Florida may lag behind other states like California, Oregon, and Michigan when it comes to recent brewing history. They have a rightful claim to being at the forefront of the “microbrew” movement in the 1980’s and early 90’s. We certainly have a ways to go to catch up with those states whose elected officials are supportive of the craftsmanship and dedication of their local breweries like Colorado and New York. The economic impact of locally owned and operated craft breweries cannot be understated, and eventually, those at the top – legislators, city officials, and investors – will get it. More breweries mean more jobs, more jobs means more money spent locally, and that’s just good for everyone. Obstacles to growth like our ridiculous growler size laws, some of the issues on the distribution side of things, as well as taxation and local education can all be overcome in time.
In many ways, Florida is simply a microcosm of what is happening across the country.
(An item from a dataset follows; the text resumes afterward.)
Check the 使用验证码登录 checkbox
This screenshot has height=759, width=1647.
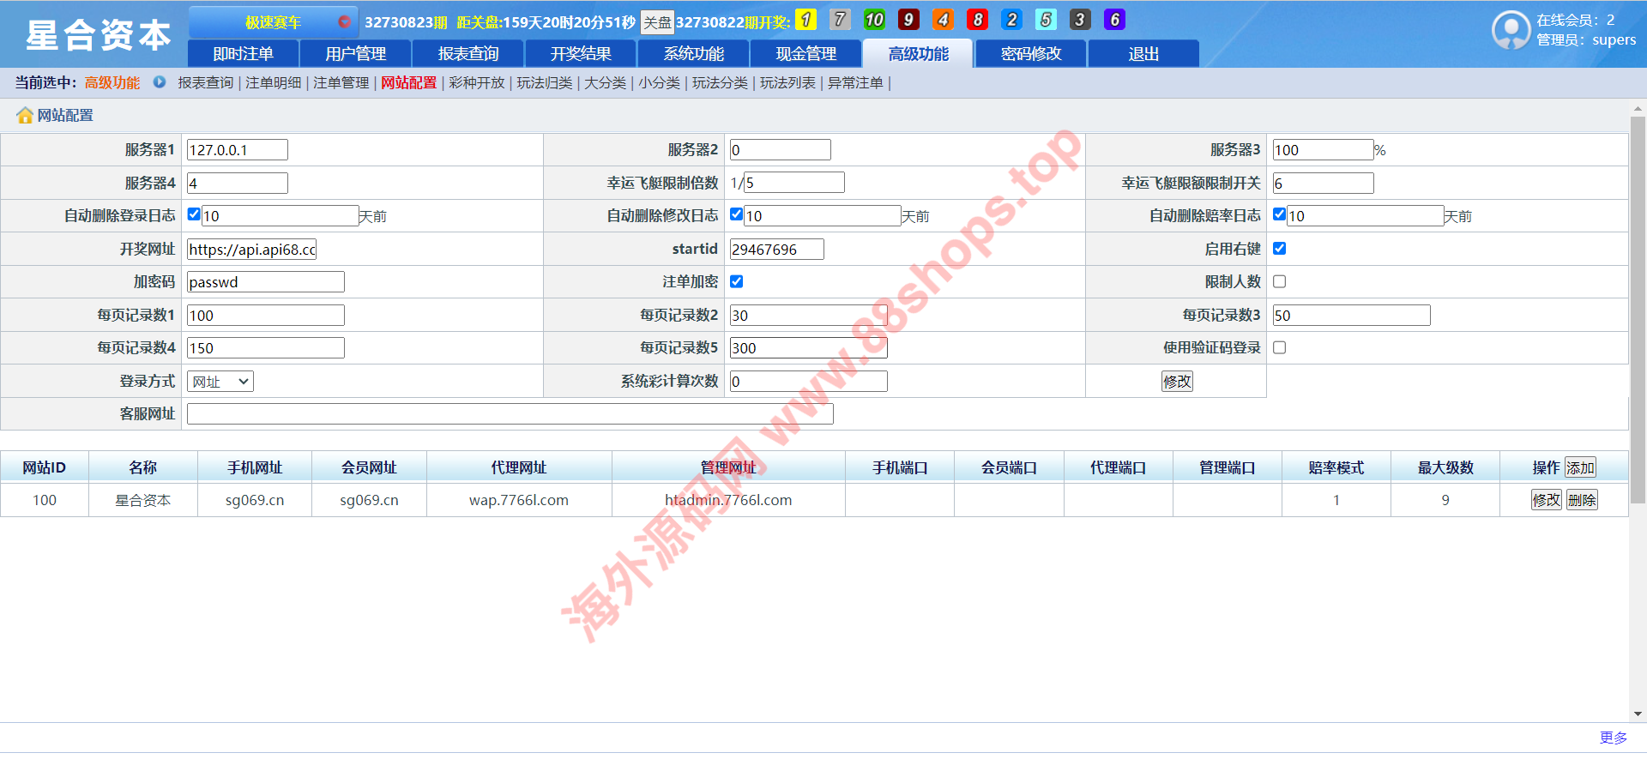[x=1279, y=348]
Passionate men and women chasing their dreams. Young, eager brewers like Justin and Devon at Seventh Sun, just going for it. Idealists who strive to make unique, quality beers like Jay and Colleen at Barley Mow. These entrepreneurs are all over the country trying to make it happen in their town. Not to be the “next Stone Brewing”, but to be the first Funky Buddha. At the same time, education is key. More and more, people want quality in their lives. Better food, better drink. But they don’t always know where to look. So while we have tremendous growth in brewing, it is being matched with events and articles and teaching moments everywhere you look. From big events like this one to smaller, more intimate settings like Peg’s Cantina doing tastings and pairings with new and interesting beers, the more exposure and access people have to great brews, the more they will want them. If a light-lager drinking state like Florida can suddenly produce sixty-plus breweries, it is an indication that there is a fundamental sea-change going on across the country.
With a history of over a century of brewing, the Sunshine State is still on the rise in this industry. But Florida is on the map in the craft beer world now. Everyone is watching, and they like what they see.